The Thanksgiving holiday is nigh upon us so it is therefore safe to assume you readers have food on your minds. I sure do - and because I have had deer on my mind a lot lately I'm preparing venison tacos for our feast. Which brings me to this - a recent observer of this blog questions why it is
necessary to hunt deer. That’s a fair
question. The response to which has a
couple of facets.
Primary among them is
the biological aspect. It is fact that
whitetail deer are not distributed uniformly across Wisconsin’s landscape. On the Door Peninsula the combination of farm
land, cover, moderate climate and a lack of large predator species (bear and
wolves) has resulted in a burgeoning deer herd.
Hunting is an efficient tool for herd control.
Allowing the herd to
attain its current size has resulted in little natural regeneration of trees and shrubs as well as other native plants that live in the understory of
the forest. It isn't just the landscaping around your house - the native herbivory is taking a pounding too. Furthermore, to allow the
deer population to grow larger stresses the carrying capacity of the
landscape and is a dangerous dalliance with starvation and disease.

◆ Given data ◆
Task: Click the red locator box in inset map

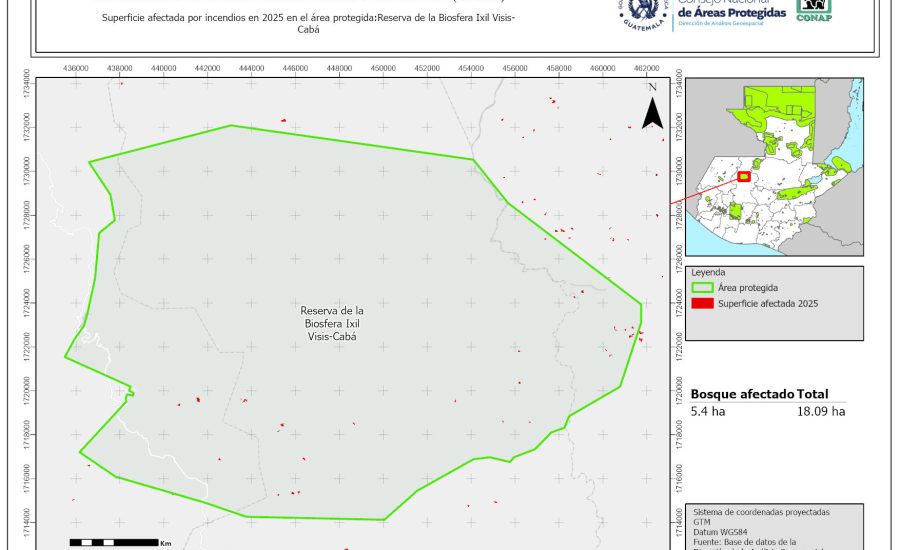Action: [x=743, y=176]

◆ Your goal ◆
Copy the deer hunting text word for word, from "Primary among them" up to and including "for herd control.".

◆ Solved problem ◆
Primary among them is
the biological aspect. It is fact that
whitetail deer are not distributed uniformly across Wisconsin’s landscape. On the Door Peninsula the combination of farm
land, cover, moderate climate and a lack of large predator species (bear and
wolves) has resulted in a burgeoning deer herd.
Hunting is an efficient tool for herd control.